Elle assène : « Nous affirmons depuis longtemps que les résultats des élections étaient déjà connus avant même le début du processus électoral, l'année dernière. Nous avons été témoins, pendant et après les élections, d'irrégularités généralisées. À notre avis, et d'une manière générale, cela ne contribue pas à l'édification de la démocratie. Ces pratiques alimentent la crise, l'instabilité et poussent le pays davantage vers la violence. Nous y étions, nous l'avons vu de nos propres yeux. Les gens votaient uniquement, par peur sous la menace, ils étaient obligés de voter pour le Parti de la prospérité, au pouvoir. »

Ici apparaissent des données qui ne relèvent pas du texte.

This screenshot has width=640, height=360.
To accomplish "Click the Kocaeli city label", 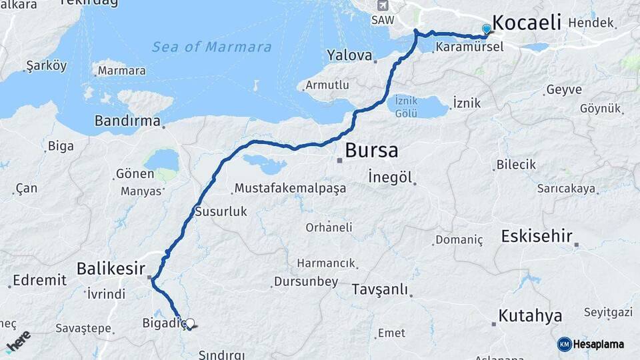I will click(527, 21).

Les électeurs éthiopiens étaient appelés aux urnes, lundi 1er juin, pour élire leurs députés qui désigneront, à leur tour, le futur Premier ministre du pays, poste auquel le chef du gouvernement sortant, Abiy Ahmed, au pouvoir depuis 2018, espère bien être reconduit avec son Parti de la prospérité.
Après de premières années de pouvoir porteuses d'espoirs d'ouverture et un prix Nobel de la paix en 2019, Abiy Ahmed, chef de l'exécutif depuis 2018, est de plus en plus critiqué à l'étranger pour son autoritarisme et sa répression des voix dissidentes.